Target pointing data

-- start --

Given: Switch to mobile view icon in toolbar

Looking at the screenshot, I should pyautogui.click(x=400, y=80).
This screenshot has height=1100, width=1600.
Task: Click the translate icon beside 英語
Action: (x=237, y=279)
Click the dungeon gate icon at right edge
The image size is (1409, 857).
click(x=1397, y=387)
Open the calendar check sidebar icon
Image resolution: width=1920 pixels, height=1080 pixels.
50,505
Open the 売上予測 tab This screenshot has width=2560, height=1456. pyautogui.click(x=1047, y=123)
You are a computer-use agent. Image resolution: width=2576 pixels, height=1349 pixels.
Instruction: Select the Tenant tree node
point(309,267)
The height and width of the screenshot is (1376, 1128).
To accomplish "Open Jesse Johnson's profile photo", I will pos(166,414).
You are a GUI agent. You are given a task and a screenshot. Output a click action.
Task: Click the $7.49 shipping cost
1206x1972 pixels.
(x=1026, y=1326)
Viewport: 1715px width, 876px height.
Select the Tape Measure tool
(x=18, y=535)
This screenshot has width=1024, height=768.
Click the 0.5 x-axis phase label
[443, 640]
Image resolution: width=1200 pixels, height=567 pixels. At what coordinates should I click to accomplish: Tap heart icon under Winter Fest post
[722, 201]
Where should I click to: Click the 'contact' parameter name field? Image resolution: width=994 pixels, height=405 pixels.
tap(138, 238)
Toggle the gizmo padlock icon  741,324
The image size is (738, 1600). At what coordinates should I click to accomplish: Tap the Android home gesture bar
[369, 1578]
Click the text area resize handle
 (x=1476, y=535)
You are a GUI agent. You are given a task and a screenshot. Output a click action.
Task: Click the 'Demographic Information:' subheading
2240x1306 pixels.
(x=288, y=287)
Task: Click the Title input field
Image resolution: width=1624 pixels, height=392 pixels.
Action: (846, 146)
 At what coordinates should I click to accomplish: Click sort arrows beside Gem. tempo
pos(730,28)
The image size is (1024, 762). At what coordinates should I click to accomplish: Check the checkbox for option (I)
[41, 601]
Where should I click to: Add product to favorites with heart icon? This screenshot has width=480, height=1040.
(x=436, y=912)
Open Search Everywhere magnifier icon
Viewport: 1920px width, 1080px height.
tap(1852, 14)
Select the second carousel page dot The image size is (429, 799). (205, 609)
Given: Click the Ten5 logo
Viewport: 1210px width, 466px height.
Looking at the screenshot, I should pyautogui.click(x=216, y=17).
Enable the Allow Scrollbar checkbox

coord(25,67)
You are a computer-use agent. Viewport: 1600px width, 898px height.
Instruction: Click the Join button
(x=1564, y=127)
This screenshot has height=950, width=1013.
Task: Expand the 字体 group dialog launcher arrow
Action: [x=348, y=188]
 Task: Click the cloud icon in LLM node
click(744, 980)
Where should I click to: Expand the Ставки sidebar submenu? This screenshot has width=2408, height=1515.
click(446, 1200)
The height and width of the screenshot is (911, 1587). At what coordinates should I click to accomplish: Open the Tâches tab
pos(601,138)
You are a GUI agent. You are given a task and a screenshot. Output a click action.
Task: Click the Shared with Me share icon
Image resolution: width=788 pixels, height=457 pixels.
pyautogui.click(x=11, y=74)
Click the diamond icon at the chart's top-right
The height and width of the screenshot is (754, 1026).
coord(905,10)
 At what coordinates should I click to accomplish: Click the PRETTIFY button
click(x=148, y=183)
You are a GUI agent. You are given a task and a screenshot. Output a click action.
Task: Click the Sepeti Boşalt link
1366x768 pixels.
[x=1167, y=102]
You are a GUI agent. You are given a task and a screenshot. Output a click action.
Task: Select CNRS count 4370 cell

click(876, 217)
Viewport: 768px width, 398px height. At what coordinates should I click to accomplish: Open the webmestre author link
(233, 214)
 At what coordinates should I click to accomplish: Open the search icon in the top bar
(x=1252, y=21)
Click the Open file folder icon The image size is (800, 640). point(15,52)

-- end --

## What needs to be done:
Copy out the rows word for word, from the start through the line containing "I will pos(166,414).".

## Solution below:
Given: Switch to mobile view icon in toolbar

Looking at the screenshot, I should pyautogui.click(x=400, y=80).
This screenshot has height=1100, width=1600.
Task: Click the translate icon beside 英語
Action: (x=237, y=279)
Click the dungeon gate icon at right edge
The image size is (1409, 857).
click(x=1397, y=387)
Open the calendar check sidebar icon
Image resolution: width=1920 pixels, height=1080 pixels.
50,505
Open the 売上予測 tab This screenshot has width=2560, height=1456. pyautogui.click(x=1047, y=123)
You are a computer-use agent. Image resolution: width=2576 pixels, height=1349 pixels.
Instruction: Select the Tenant tree node
point(309,267)
The height and width of the screenshot is (1376, 1128).
To accomplish "Open Jesse Johnson's profile photo", I will pos(166,414).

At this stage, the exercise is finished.